Should You Still File NIW If the Backlog Hasn't Moved? A May 2026 Decision Framework #
Key Takeaways
- As of the May 2026 Visa Bulletin, EB-2 China Final Action Date remains September 1, 2021 and Dates for Filing remains January 1, 2022; the cutoff dates themselves did not advance from April
- But the practical filing environment changed: USCIS allowed employment-based applicants to use Chart B in April 2026 and switched back to Chart A for May 2026
- For many China-born applicants, the main value of filing NIW now is not immediate I-485 filing, but locking in the priority date, building an independent immigration foundation, and preserving room for EB-1A or status strategy later
- If your case still has structural weaknesses such as an underdeveloped proposed endeavor, weak independent recommender coverage, or near-term evidence that could materially improve the filing, a 30-90 day strengthening window may be smarter than rushing
- The right decision usually depends less on whether the backlog moved and more on which category you fall into: F-1/OPT time-sensitive, H-1B stable, old priority date holder, or near-EB-1A applicant
- Premium Processing can help with I-140 timing clarity, but it does not eliminate the EB-2 China backlog itself
After the May 2026 Visa Bulletin came out, many China-born applicants had the same reaction: “If EB-2 China is still stuck at September 1, 2021, does filing NIW now still make sense?”

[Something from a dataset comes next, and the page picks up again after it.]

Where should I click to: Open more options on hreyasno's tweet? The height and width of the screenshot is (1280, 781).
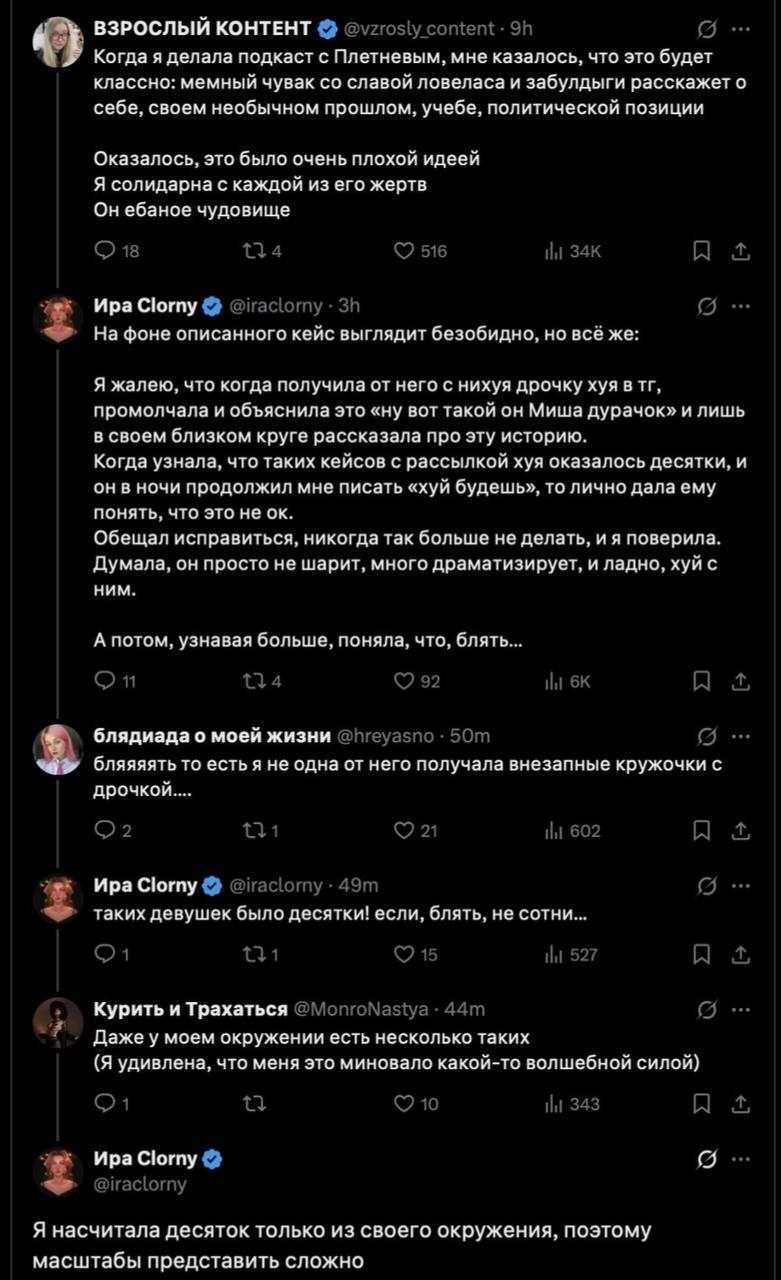pyautogui.click(x=741, y=736)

That is the right question. But the more useful way to ask it is not simply whether the backlog moved. It is this: What do I gain if I file now, and what exactly do I gain if I wait three months, six months, or a year instead?
In the current environment, NIW no longer functions in most China-born cases as a quick path to the green card itself. It functions more as a strategic checkpoint: it can lock in a priority date, establish an approved I-140 foundation, reduce total dependence on employer-driven sponsorship, and preserve flexibility for later steps such as EB-1A, O-1, H-1B planning, or a future I-485 filing window.
This article is not another basic backlog explainer. It is a decision framework for May 2026: who should move now, who should spend 30-90 days strengthening the case first, and who should think about NIW and EB-1A together rather than as separate choices. Time-sensitive references here are based on DOS and USCIS official guidance; for legal advice, please consult a licensed U.S. immigration attorney.
First, what actually changed in May 2026? #
Here is the current official picture for employment-based China-born applicants:
| Category | China Final Action Date | China Dates for Filing |
|---|---|---|
| EB-1 | April 1, 2023 | December 1, 2023 |
| EB-2 | September 1, 2021 | January 1, 2022 |
| EB-3 | June 15, 2021 | January 1, 2022 |
If you only look at the DOS Visa Bulletin, the simple conclusion is: nothing moved.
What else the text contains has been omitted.